The Ministry of Agriculture and Forests (MoAF) replaced the buy-back scheme with an incentive scheme.
The government initiated the buyback scheme through the Food Corporation of Bhutan (FCBL) to encourage farmers to produce agricultural products when the market was distressed.
However, an official explained that the buyback scheme makes farmers lose market sensitivity and stunts innovation. “The buyback support becomes a regular feature in the agriculture sector and farmers, sometimes, take the government’s support as a right.”
He explained that if the government continues the scheme, farmers will lose sensitivity to the market and not focus on producing quality products. “People assume that the government will buy the produce irrespective of the quality.”
He claimed there were incidences where farmers hoarded produces to sell it during the off-seasons speculating better prices.
The official said that the farmers push to sell the produce off-season and lose incentives of the market and expects the government to intervene. “Farmers don’t face the reality of the market with support like the buyback scheme.

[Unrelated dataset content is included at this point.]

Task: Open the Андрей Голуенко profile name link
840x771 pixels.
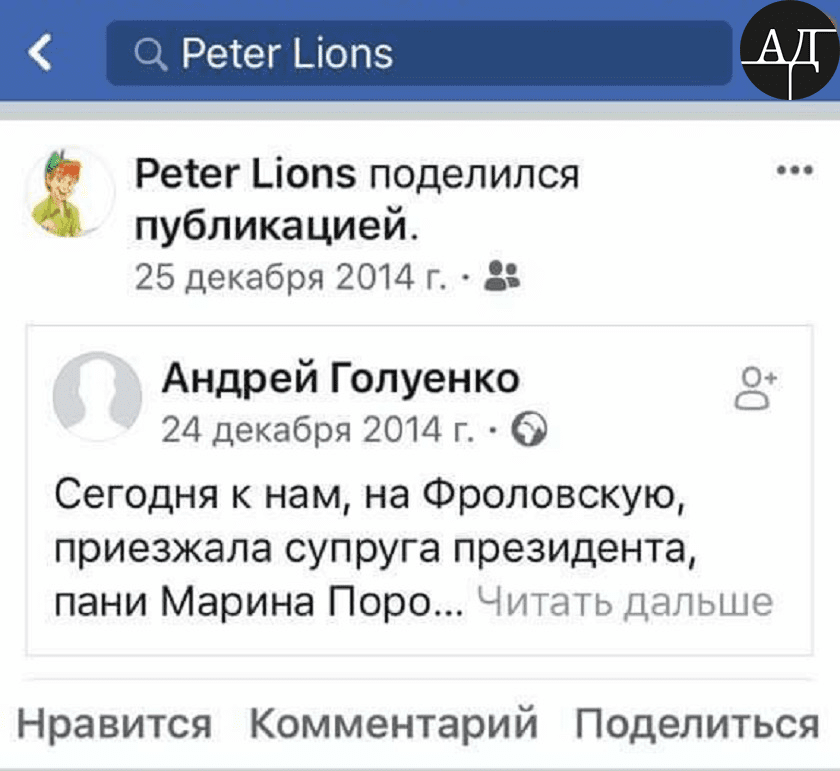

If they did, they may come up with innovative ways of developing their product.”
The incentive scheme
Officials said the incentive scheme was introduced considering the need to reduce the compensation losses for the government, the low buyback price discouraging the farmers and affect market distortion.

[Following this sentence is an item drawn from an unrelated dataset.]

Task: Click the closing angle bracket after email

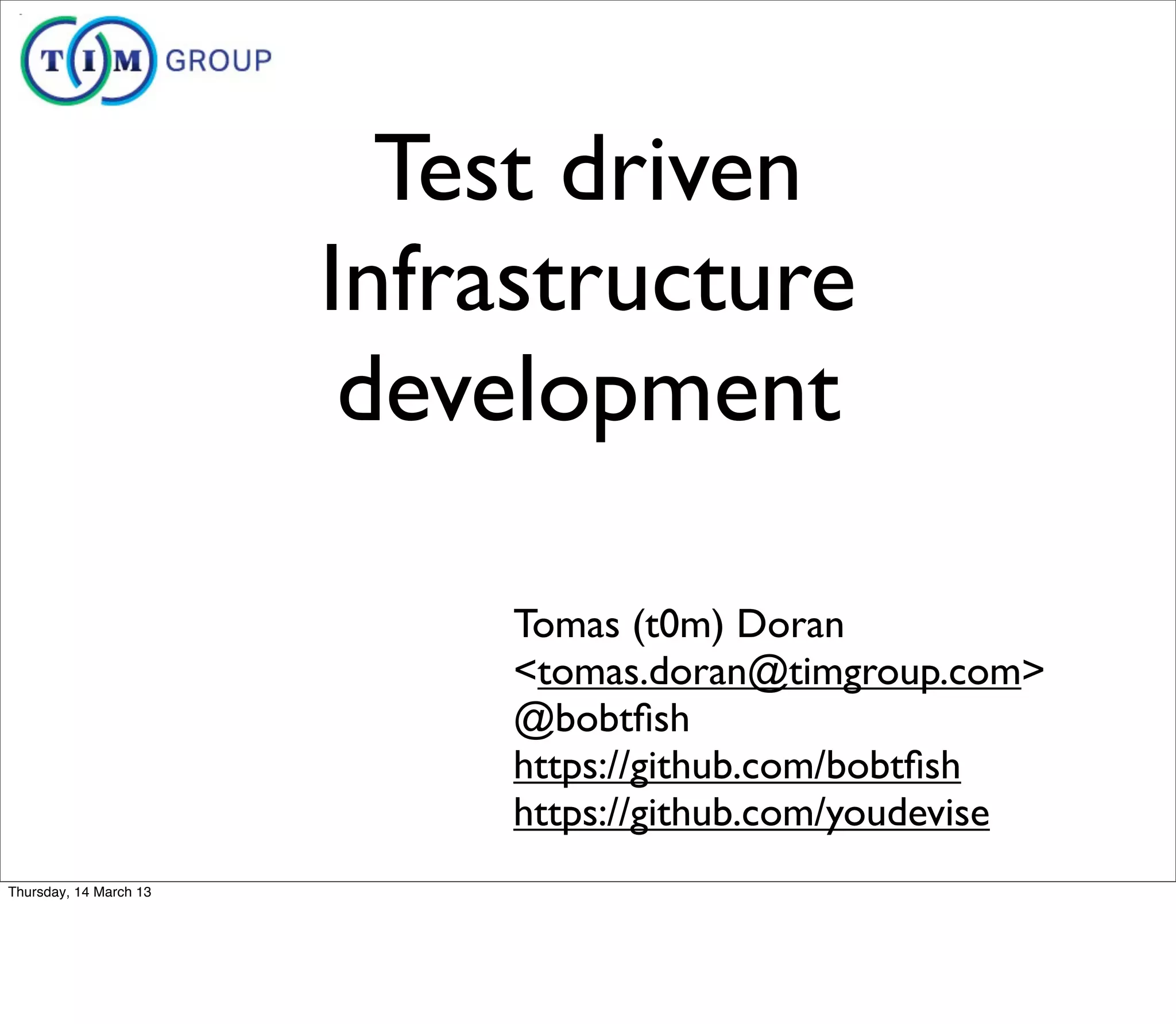Action: 1032,672
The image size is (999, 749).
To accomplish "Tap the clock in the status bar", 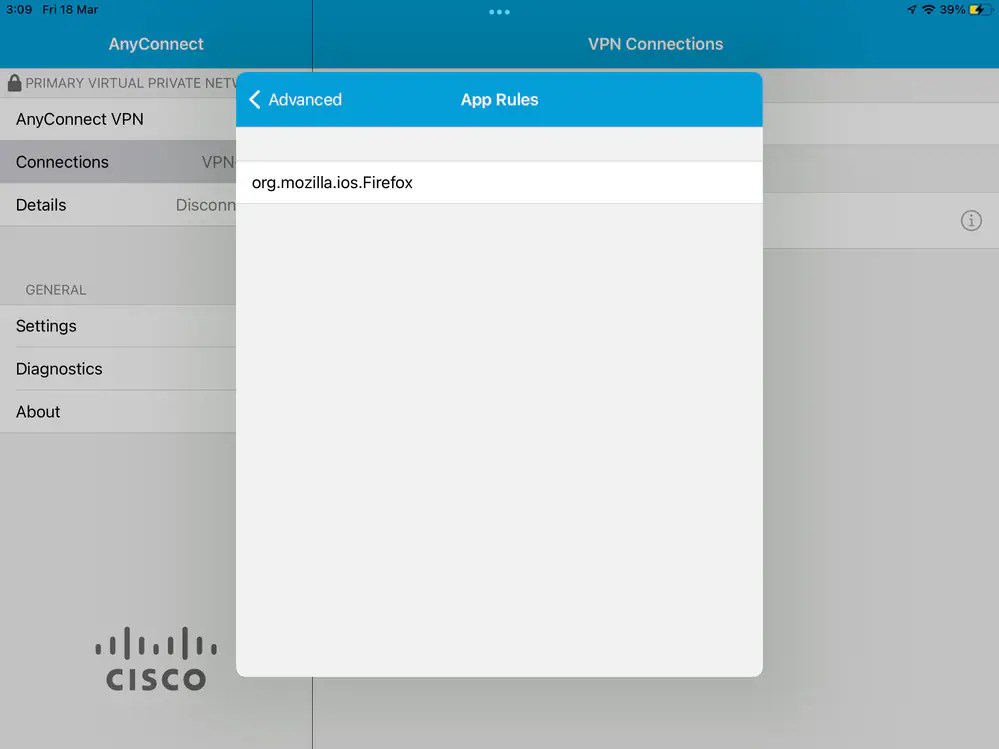I will pos(19,10).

It incorporates features of crop prioritisation and proposes enforcement in a decentralised mode through the dzongkhag administrations.
“The scheme is aimed at incentivising farmers to promote production of renewable natural resource (RNR) commodities that contribute towards achieving national food security, have better nutritional value, have potential for higher income to farmers, and enhance import substitution and export promotion,” the scheme document stated.
The scheme aims to compensate farmers if the market price of prioritised products is lower than the cost of production.
There are three categories of providing incentive schemes, where the first category includes factors like the RNR commodity (produce or crop) have higher nutritional value and income to the farmers, potential for import substitution and contribute towards food and nutrition.
The commodities in Category A will get 10 to 20 percent higher prices than the cost of production (COP). Chilli, however, gets 200 percent more than the COP.
Category B commodities are those produced on large scale with export opportunities and new products promoted by the technical departments for food security.
Incentive scheme price for category B commodities is equal to the cost of production.
Commodities that are commercially grown by farmers as a cash crop but do not necessarily contribute to import substitution nor are essential for dietary habits falls under category C which receives 30 to 50 percent incentive scheme price lower than the COP.
The ISP and commodity determination will be led by the Department of Agriculture and Marketing Cooperatives, (DAMC) and members from FCBL, Department of Agriculture and Livestock, planning and policy division, Ministry of Economic Affairs, and Ministry of Finance.
The task force will identify the commodities under each category and determine its annual ISP, minimum quantity and quality required in November of every year.
The scheme notes that to minimise the losses, the dzongkhag administration with the support of the ministry would invest in storage facilities, value addition and processing facilities, post-harvest infrastructure, market research and linkages including, markets in neighbouring countries.
Standard Operating Procedure for invoking ISP
Farmers have to approach gewog administrations, who would make an assessment of incentive scheme price (ISP) support needs and will submit a report to the dzongkhag administration.
The dzongkhag administration, upon receipt of the support request, will consolidate it from all the gewogs. If the ISP request is found valid, the administration will determine budget requirements and communicate with DAMC to invoke the scheme.
DAMC will review the dzongkhag’s report of invoking ISP, propose to the ministry for approval and facilitate budget release from the finance ministry to the dzongkhags.
The dzongkhag administration will identify the implementing partners (FCBL, cooperatives, private parties including youth groups) to procure and market the produce.
After approval of the budget, the dzongkhag administration will inform the farmers and assign the implementing partner for procurement of the commodities and marketing within and outside the country.
The dzongkhag administration and implementing partners will make payments to the farmers concurrent with the procurement of the produce.